• **Texte à analyser**
↓

Tout commença à Bonneville, un 24 septembre 1938 ; une douzaine de personnalités, issues de la bonne société bonnevilloise, étaient réunies, dans la salle de la bibliothèque de la « Glaneuse du Faucigny », pour mener à bien un grand projet : préparer la naissance de l’Académie du Faucigny et combler une lacune. Depuis 1886, presque toutes les provinces de Savoie avaient leur propres sociétés savantes ; un certain nombre de faucignerands participait régulièrement à leurs travaux, mais le Faucigny en tant que tel, brillait par son absence. Cette province à l’histoire souvent mal connue, pouvait encore susciter de nombreuses recherches permettant de mieux faire connaître ce territoire doté d’un riche patrimoine dont la population ingénieuse et laborieuse tissait désormais un avenir tourné vers les nouvelles industries et le tourisme. Cela méritait bien la création d’une académie.

Un comité provisoire qui comprenait des personnalités de la société civile - un seul enseignant, pas d’historiens en titre… et pas encore de dame à l’horizon - se mit au travail dès le 8 octobre 1938 pour rédiger un projet de statuts inspirés de ceux de l’Académie Chablaisienne.

Une naissance attendue

Le 5 novembre 1938, à 16 heures, l’assemblée constitutive se réunissait dans les salons de l’Hôtel de Ville de Bonneville et établissait, à l’unanimité des présents, une liste de quatre-vingt-onze membres avant de faire approuver des statuts dont le prologue fixait le rôle de l’Académie, à savoir :

« L’étude des questions historiques, archéologiques et scientifiques intéressant la Savoie et en particulier l’ancienne province du Faucigny ; elle encourage également les lettres, les sciences et les arts de cette province.
Elle recueille et conserve dans ses archives, les manuscrits, chartes et documents pouvant intéresser l’histoire locale […] Elle encourage tout ce qui est bien, utile et réalisable, pour contribuer au bon renom et à la gloire du Faucigny. »

Puis ce fut l’élection des seize membres du conseil d’administration : sept membres investis des fonctions de direction et neuf membres représentant chacun un canton du Faucigny.

Le comité de direction comprenait sept personnes ; aux membres effectifs étaient joint des membres d’honneur, des membres associés et des membres correspondants, soit cent dix-huit personnes concernées. L’Académie du Faucigny venait de naître. Il ne lui restait plus qu’à se mettre au travail.

↑

Recopiez le passage du texte sur la naissance de l'Académie du Faucigny qui va de « Le 5 novembre » jusqu'à « de cette province. ». Les données qui suivent ne servent à rien ici.

• **Données fournies**
↓

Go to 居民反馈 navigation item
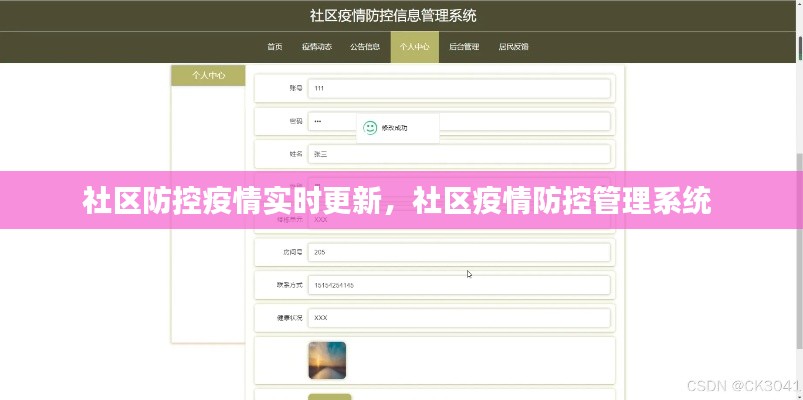The image size is (803, 400). (x=513, y=47)
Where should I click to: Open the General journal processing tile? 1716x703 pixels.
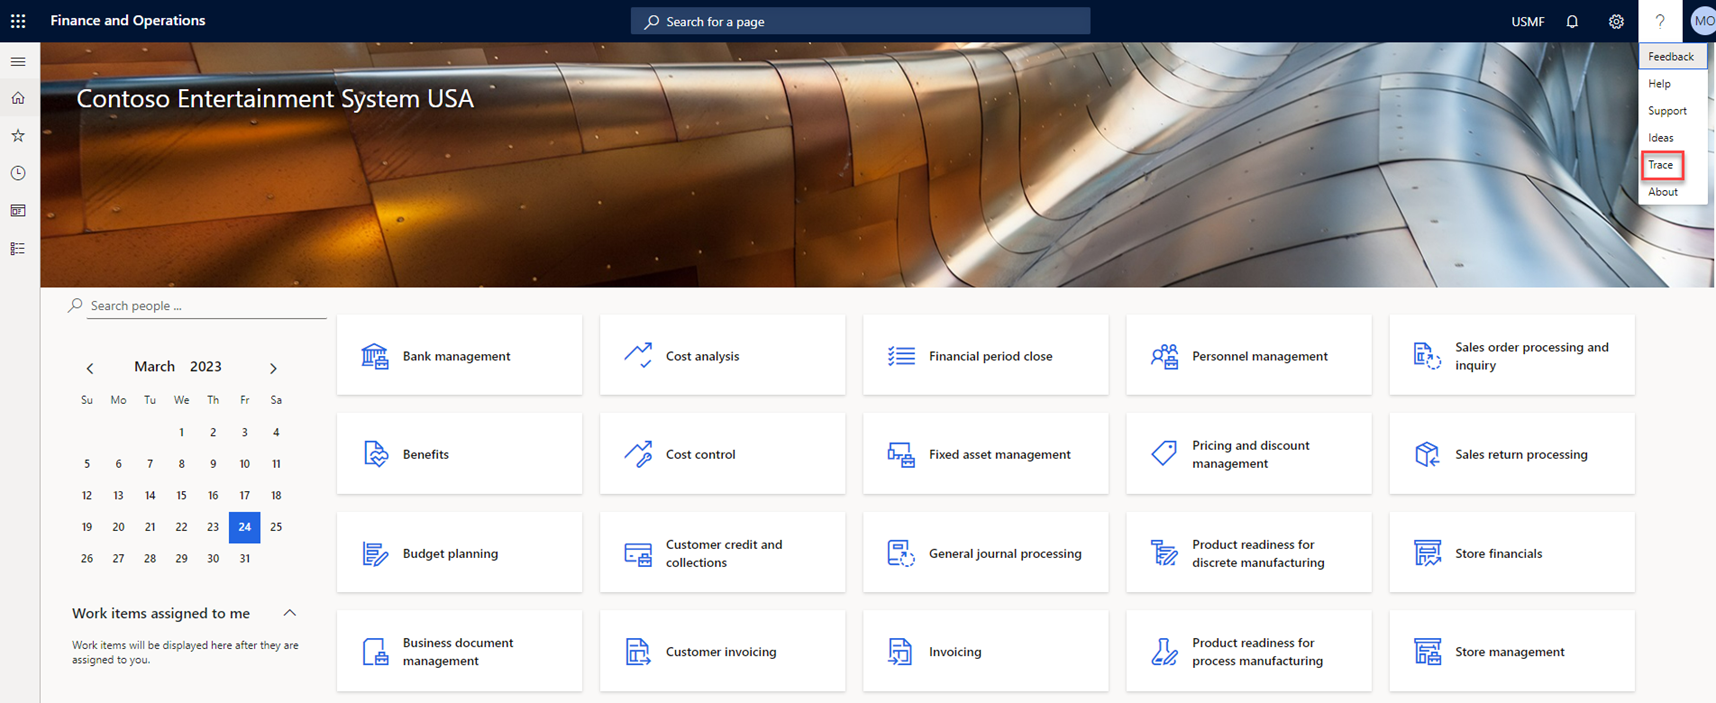click(x=985, y=553)
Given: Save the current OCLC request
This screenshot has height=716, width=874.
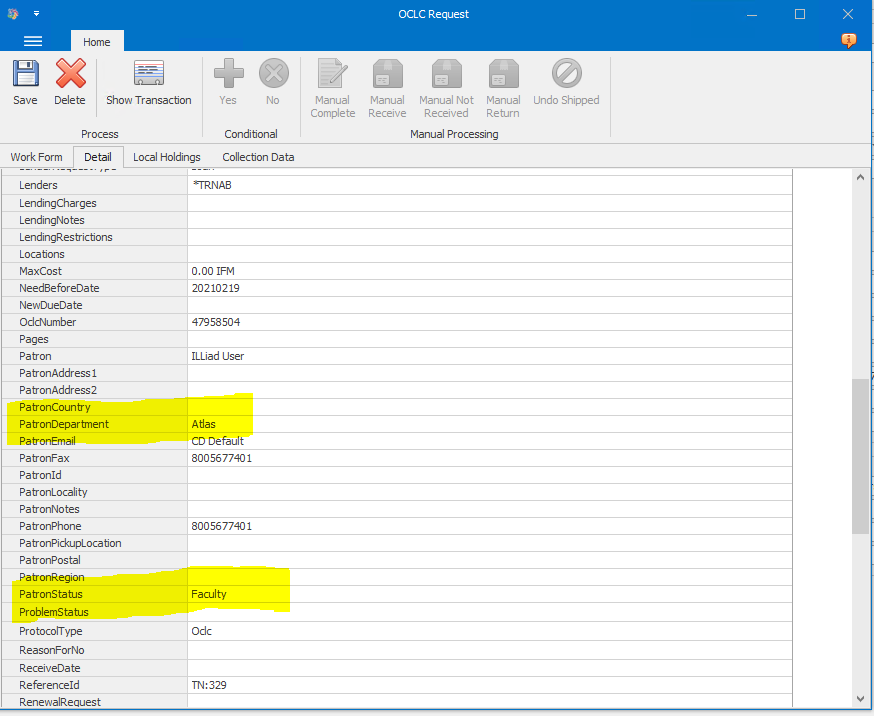Looking at the screenshot, I should coord(25,84).
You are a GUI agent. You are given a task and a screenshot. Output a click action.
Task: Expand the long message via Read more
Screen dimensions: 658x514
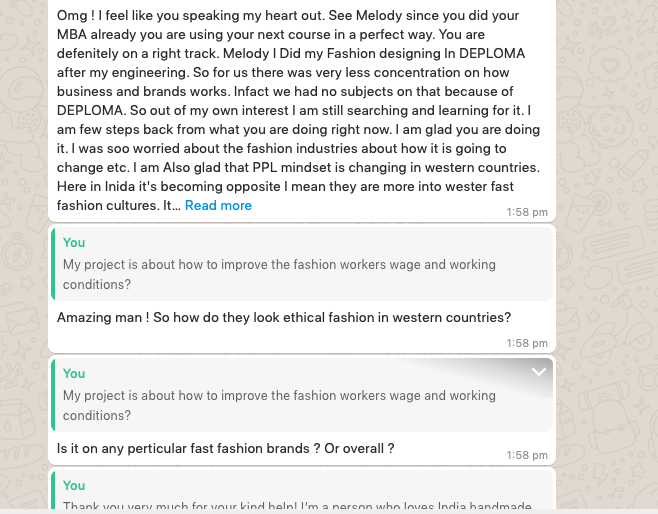(218, 205)
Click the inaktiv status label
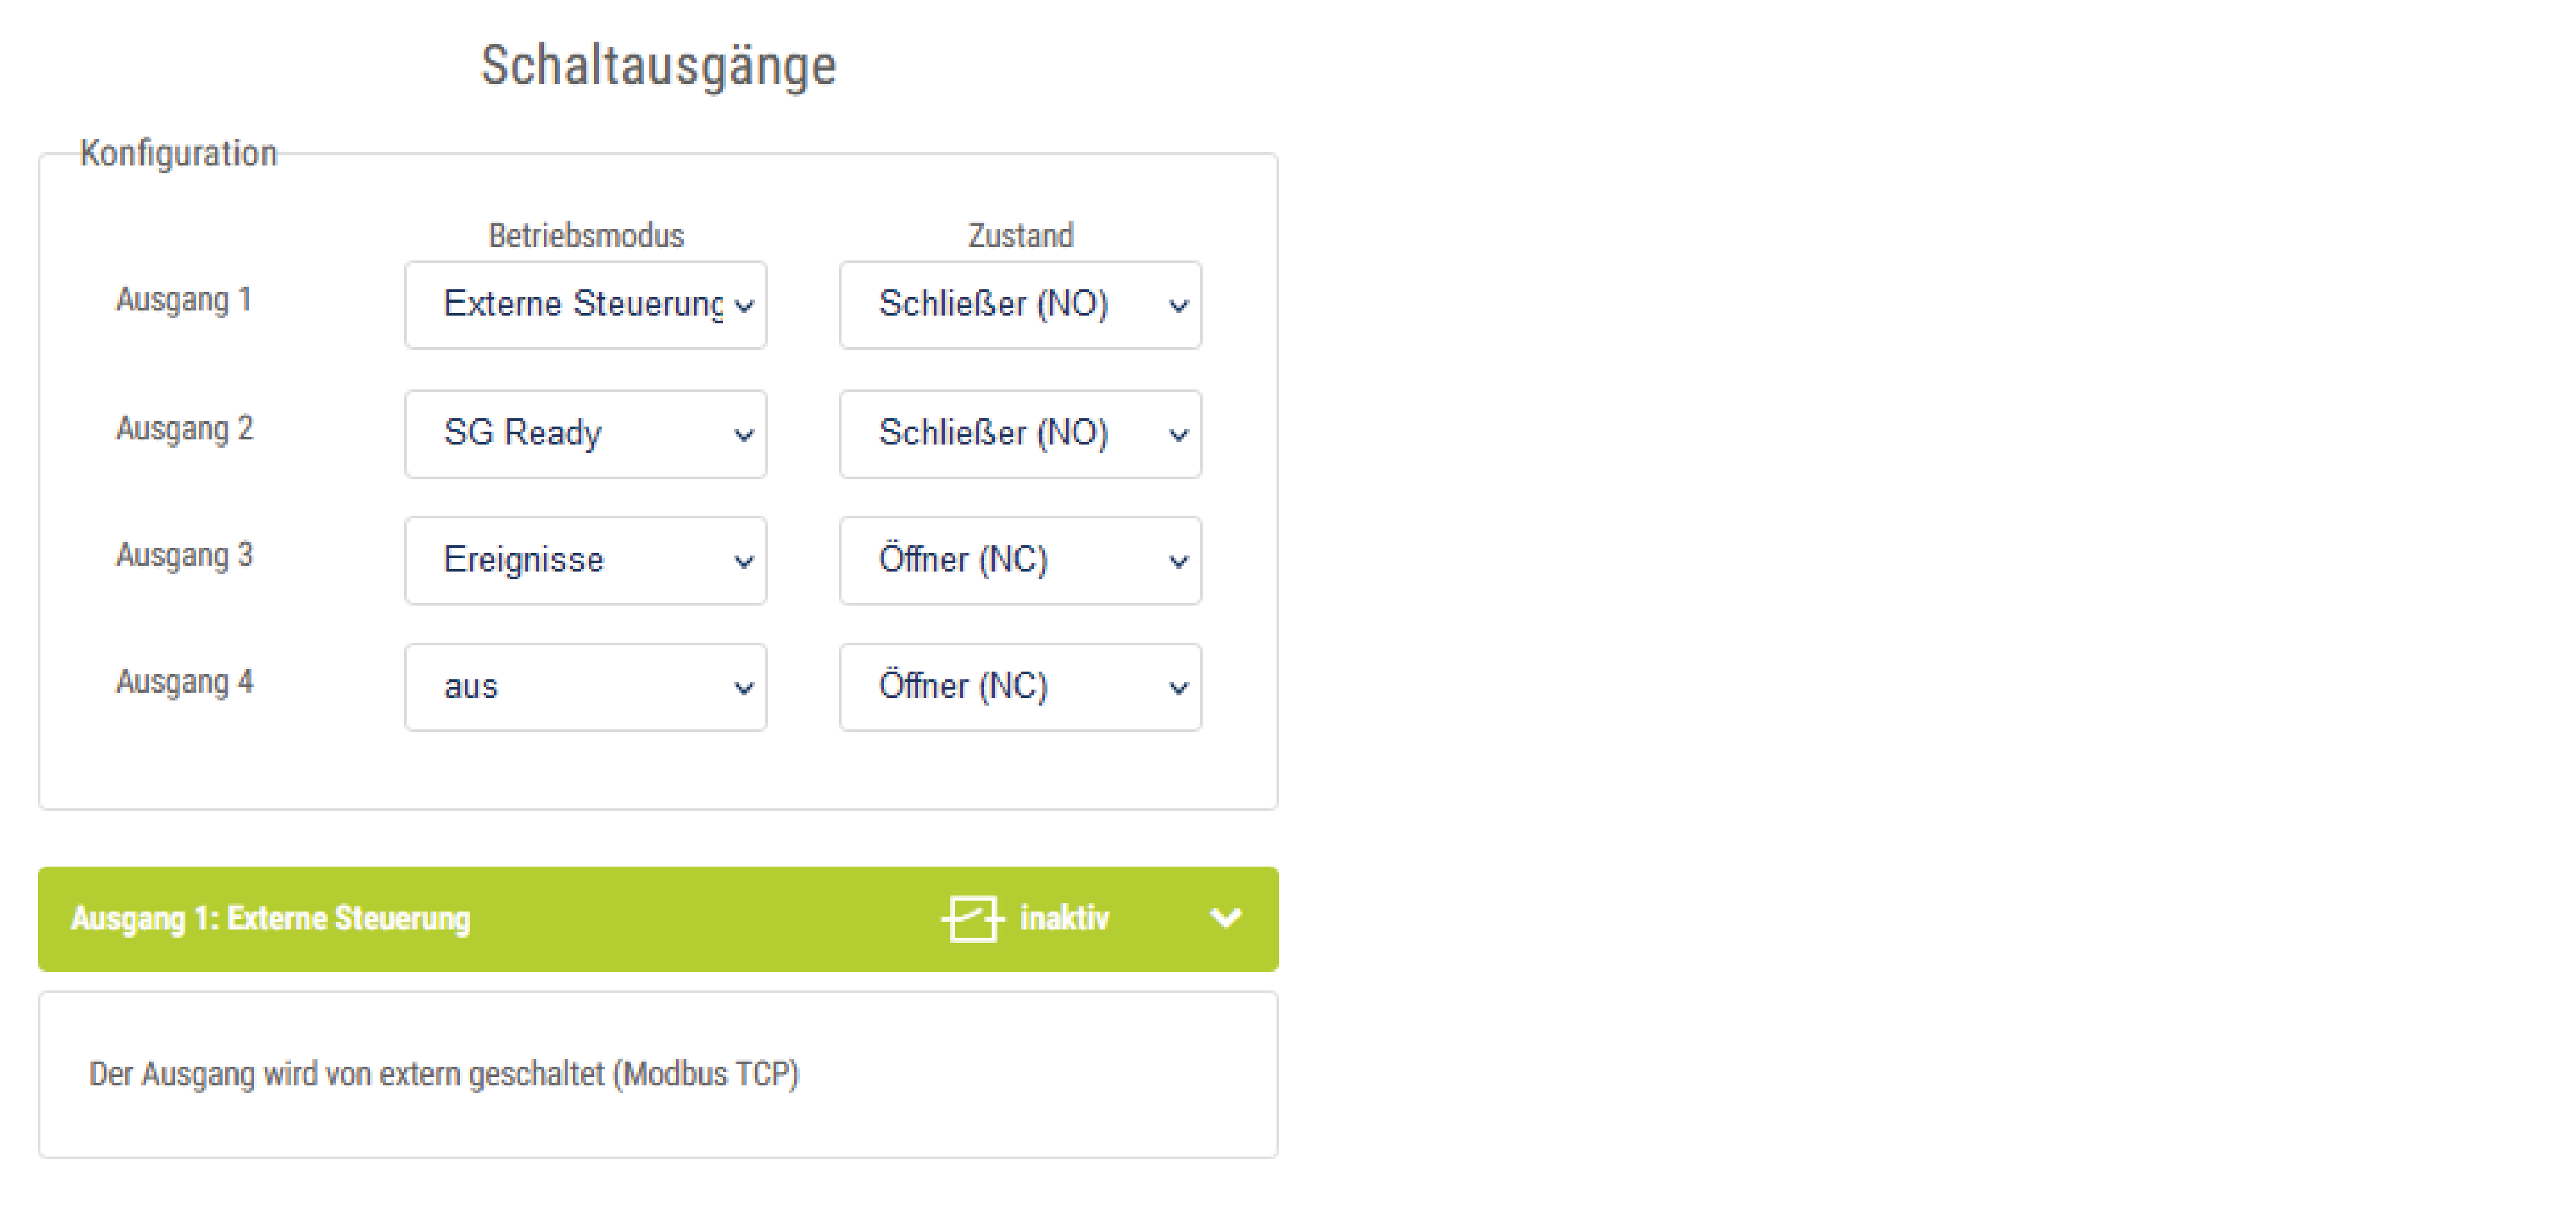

↑

• **Corrigé proposé**
Le 5 novembre 1938, à 16 heures, l’assemblée constitutive se réunissait dans les salons de l’Hôtel de Ville de Bonneville et établissait, à l’unanimité des présents, une liste de quatre-vingt-onze membres avant de faire approuver des statuts dont le prologue fixait le rôle de l’Académie, à savoir :

« L’étude des questions historiques, archéologiques et scientifiques intéressant la Savoie et en particulier l’ancienne province du Faucigny ; elle encourage également les lettres, les sciences et les arts de cette province.